You can even get native interaction with CHR: Constraint Handling Rules - Wikipedia is a very elegant framework which comes bundled with SWI Prolog that allows users to write complex domain specific constraint solving engines in a concise declaritive way.

Here’s a CHR system that models the interaction between salt and water (basic I know, but look up CHR to see some more powerful examples):

let () = Swipl.load_source "
:- use_module(library(chr)).

:- chr_constraint salt/0, water/0, salt_water/0.

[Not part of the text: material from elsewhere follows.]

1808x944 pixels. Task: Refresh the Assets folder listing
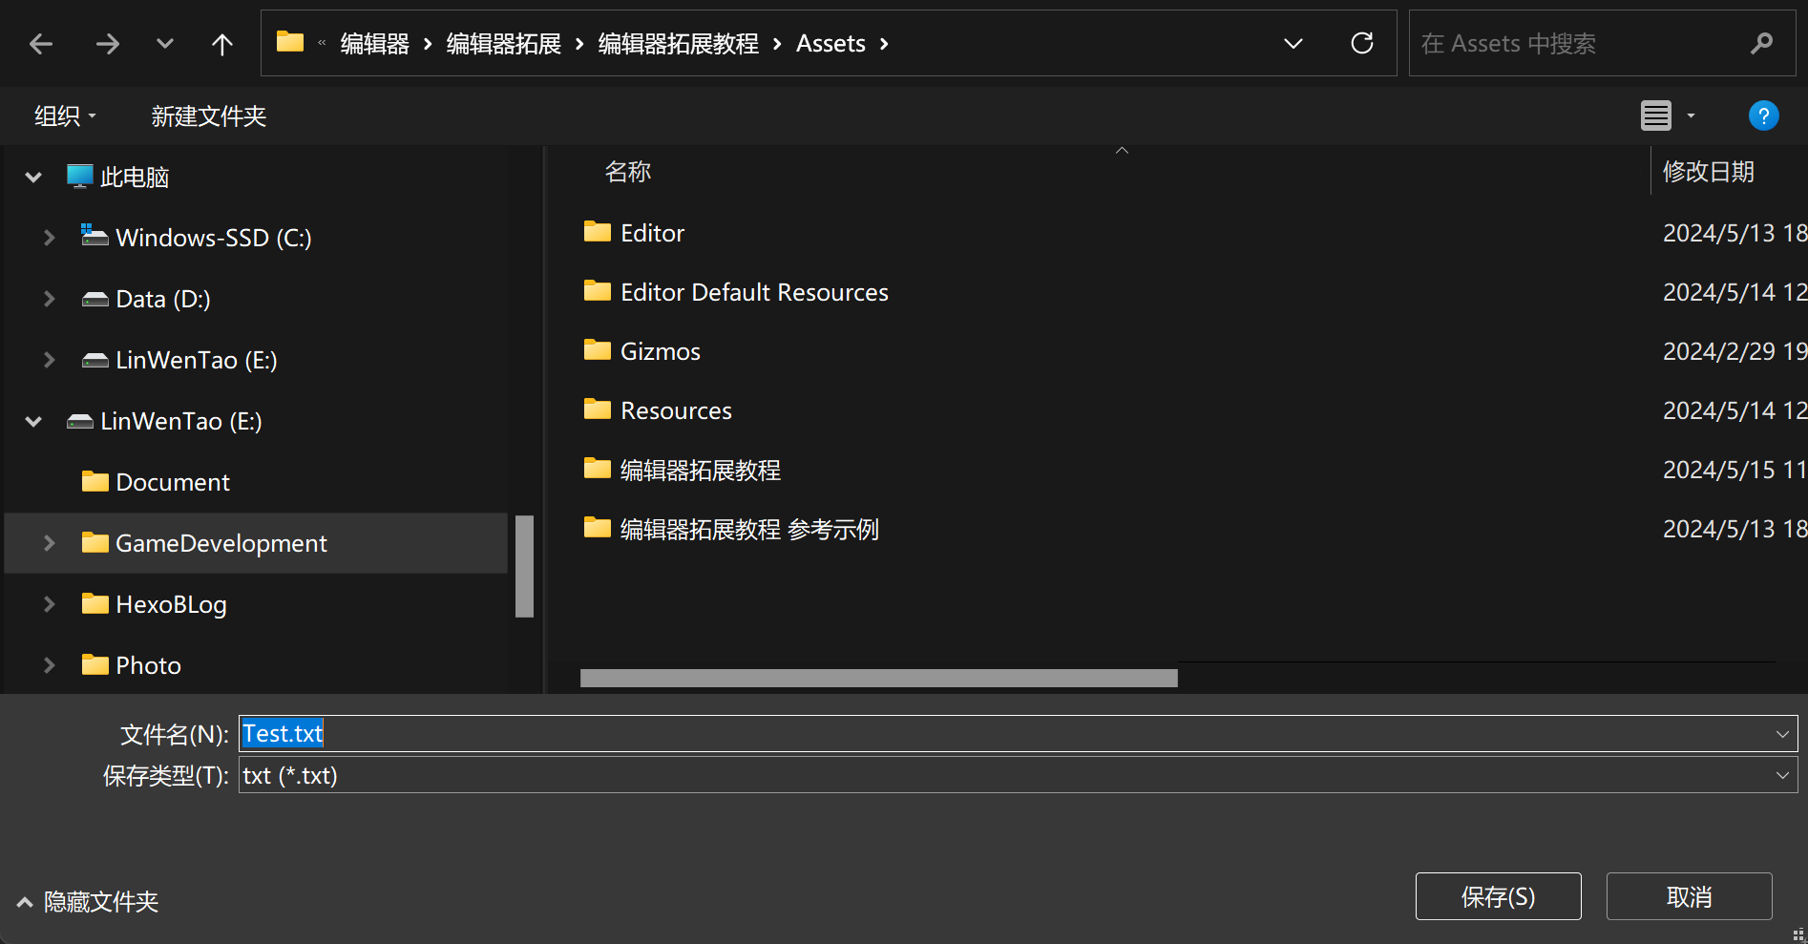coord(1362,43)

salt, water <=> salt_water.

reducesTo_(Goal, C) :-
        call(Goal),
        call(user:'$enumerate_constraints'(C)).
reducesTo(Goal, Constraints) :-
        findall(Constraint, reducesTo_(Goal, Constraint), Constraints).
"

Which we can then embed into OCaml using the following code:

let solve_constraints ls =
  (* Create a new term variable context *)
  Swipl.with_ctx (fun ctx ->
    (* create a term for the result *)
    let result = Swipl.fresh ctx in    
    (* encode the constraint store *)
    let goal = encode ls in
    (* send the query to the Prolog engine *)
    Swipl.call ctx (reducesTo goal result);
    (* extract the result *)
    decode ctx result
  )
(* val solve_constraints: t list -> t list *)

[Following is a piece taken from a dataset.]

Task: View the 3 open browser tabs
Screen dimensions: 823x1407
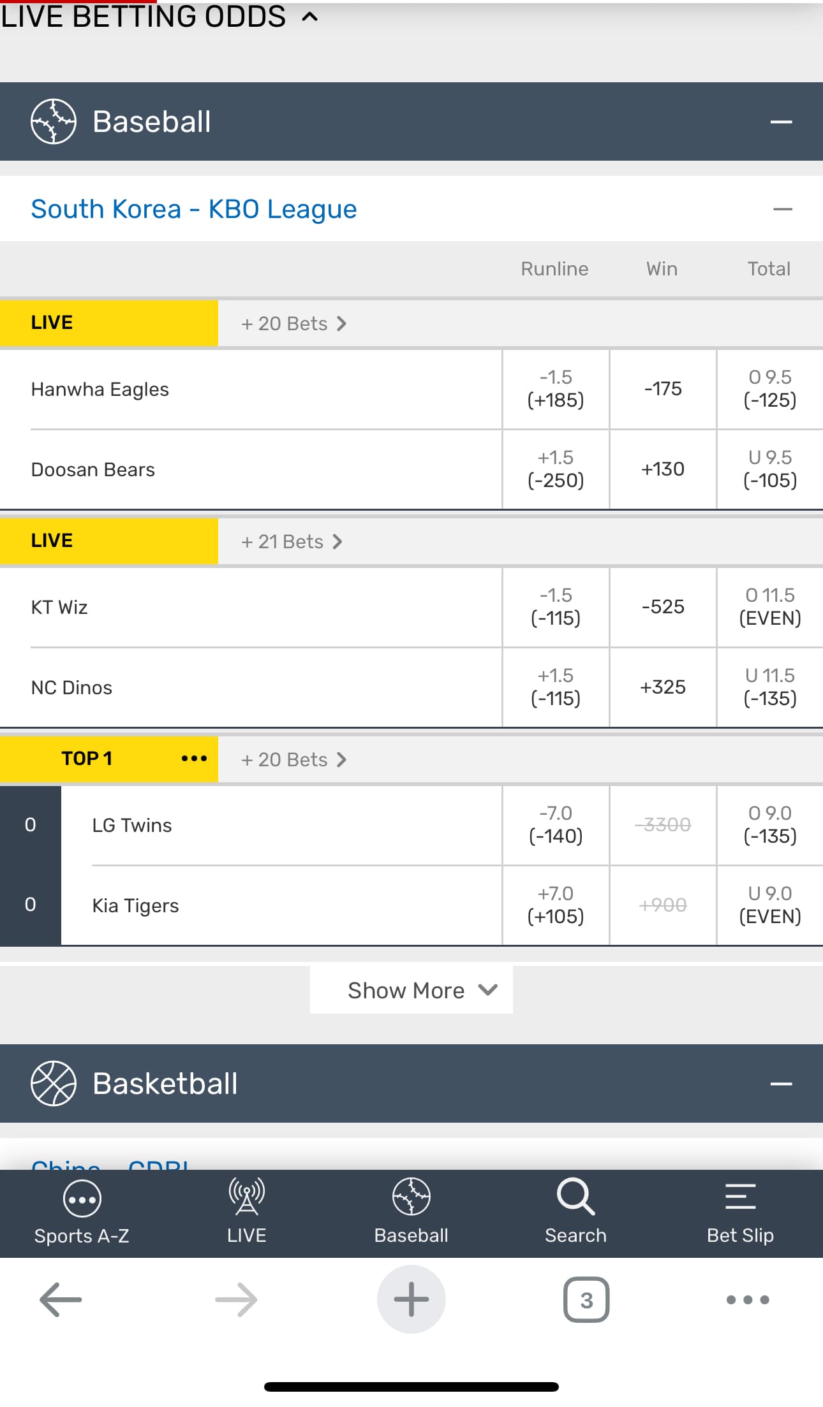Action: [586, 1299]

(Again, some steps have been omitted for brevity, and you should check out the quick start guide for a step by step walkthrough).

As a long-time user of SWI-Prolog, I am very glad to see this work making it easier to interface! I have also spent a nontrivial time playing around with Elpi, and while Lambda Prolog is lovely and Elpi is super fun to play with, and I can imagine very useful for some PLT purposes, I don’t suppose it can (currently) compete with the amount of the optimizations, features, and libraries that are available for SWI-Prolog. I would think that a brief look at the SWI standard library should suffice to demonstrate that SWI-Prolog -- Manual (consider, e.g. the various CLP libraries, the DCG libraries, the support for tabling)?

One use case I’m excited for: I often wish I could just use a Prolog database rather than sqlite. It provides a git and human friendly database format, and makes many kinds of queries trivial. With this library, that should be very easy :slight_smile:

Thank you for this work!!

(It is worth noting that Elpi also has support for CHR. See elpi/ELPI.md at master · LPCIC/elpi · GitHub – I am really looking forward to Elpi continuing to mature, as it’s a lovely project and Lambda Prolog is amazing :slight_smile: ).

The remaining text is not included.